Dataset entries

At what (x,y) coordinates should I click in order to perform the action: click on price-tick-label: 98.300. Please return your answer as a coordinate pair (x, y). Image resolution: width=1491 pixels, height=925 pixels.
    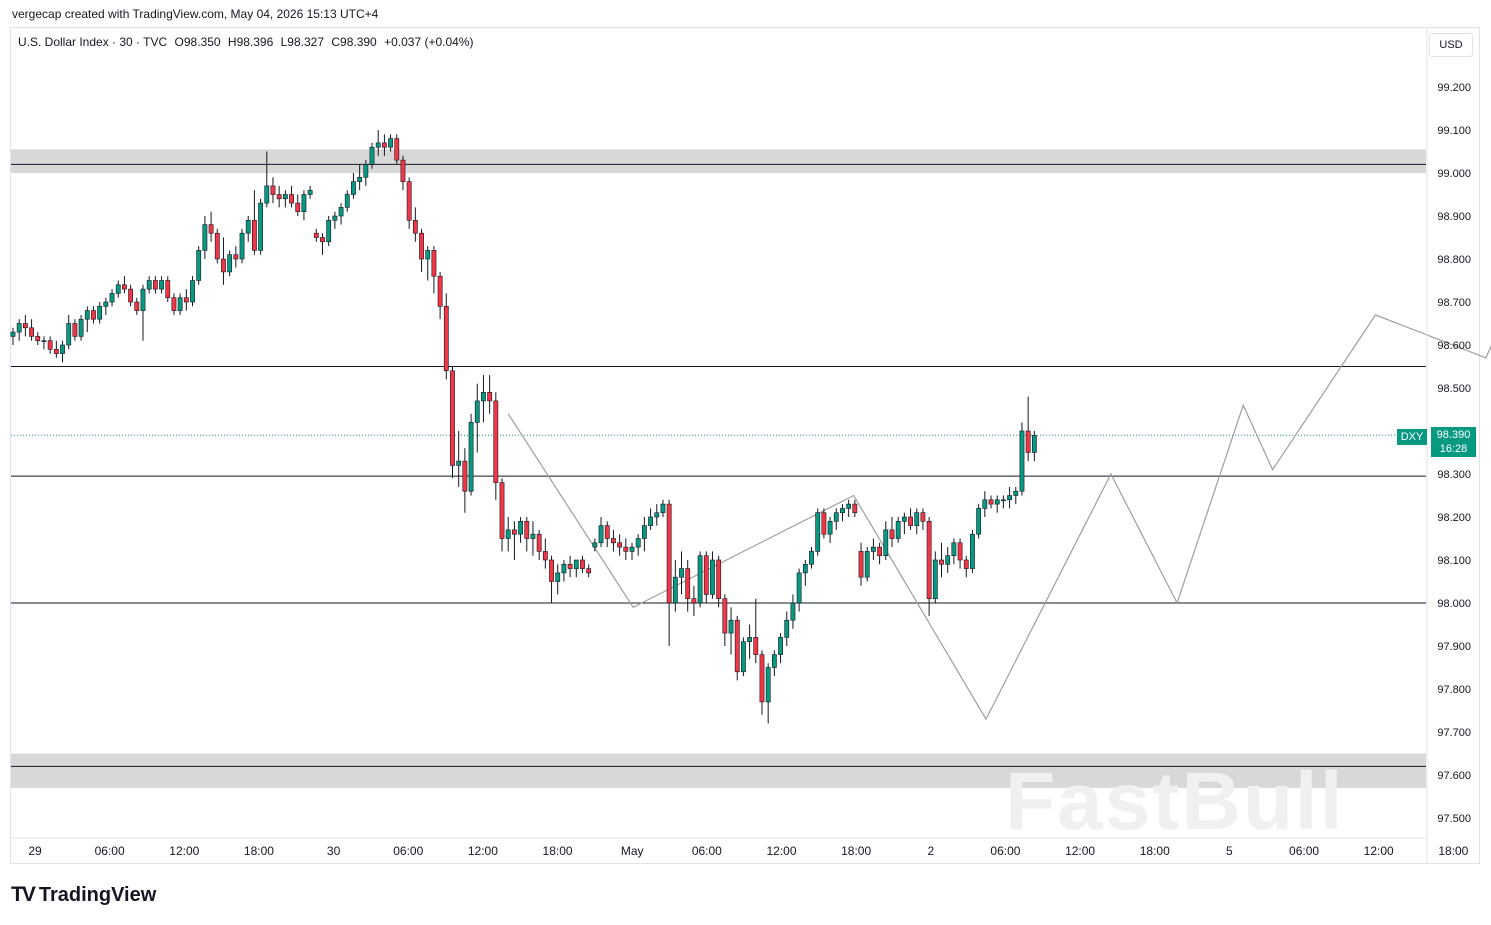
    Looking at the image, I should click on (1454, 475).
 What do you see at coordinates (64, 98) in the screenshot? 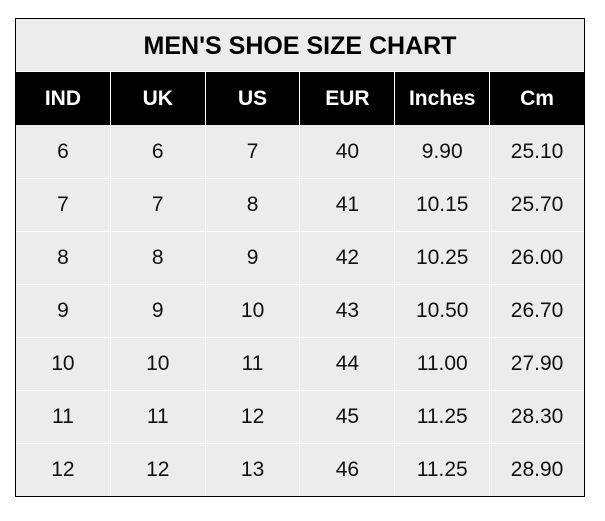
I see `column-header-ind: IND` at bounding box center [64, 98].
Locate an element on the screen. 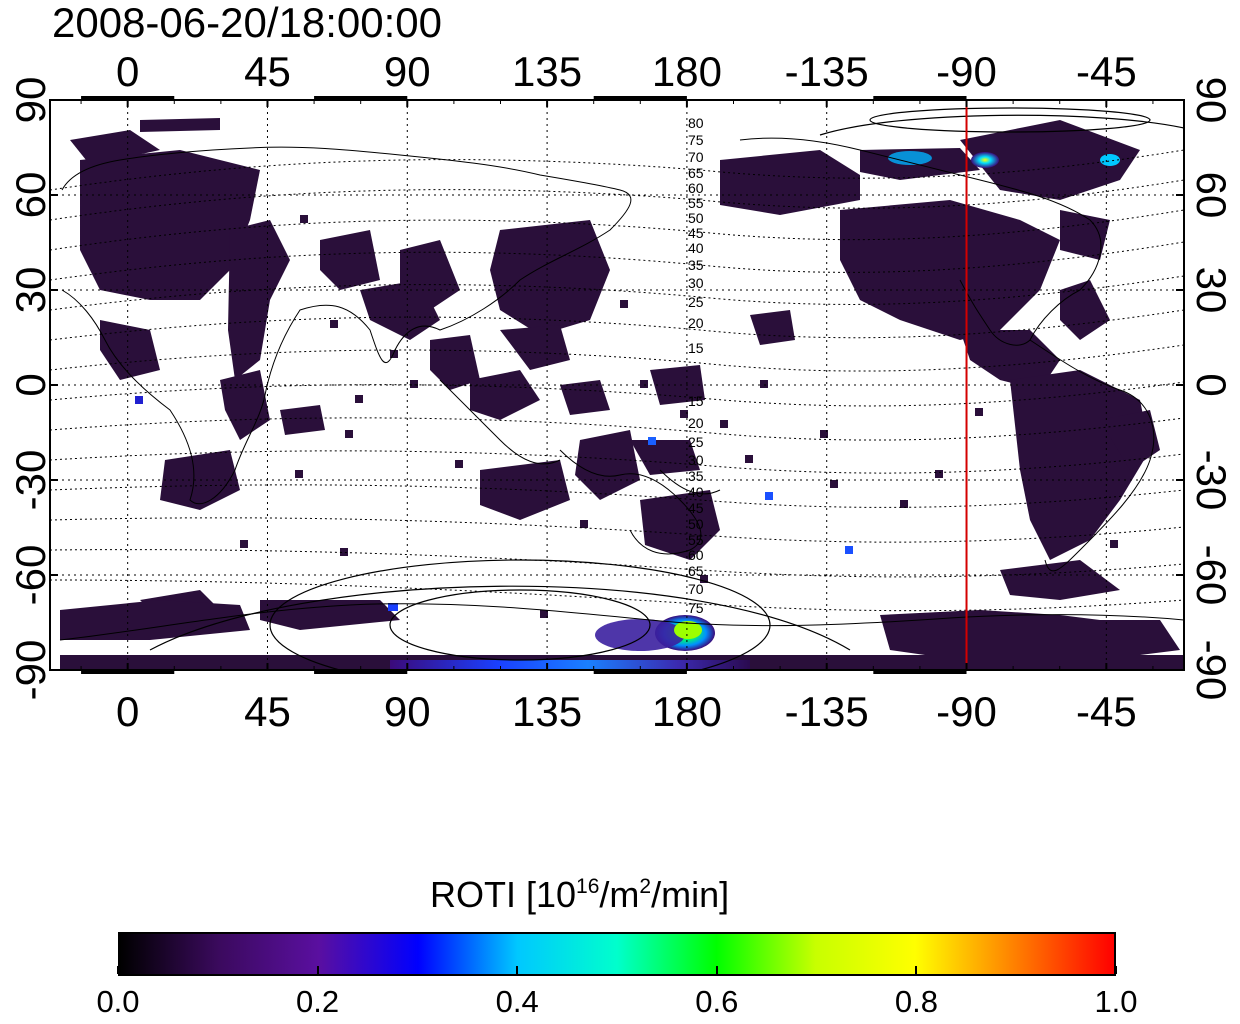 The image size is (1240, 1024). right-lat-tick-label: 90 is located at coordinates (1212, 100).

Task: Identify every line in the rows above that contains the word "click". Copy each of those lines.

Answer for this exercise:
At what (x,y) coordinates should I click in order to perform the action: click on price-tick-label: 98.300. Please return your answer as a coordinate pair (x, y). Image resolution: width=1491 pixels, height=925 pixels.
    Looking at the image, I should click on (1454, 475).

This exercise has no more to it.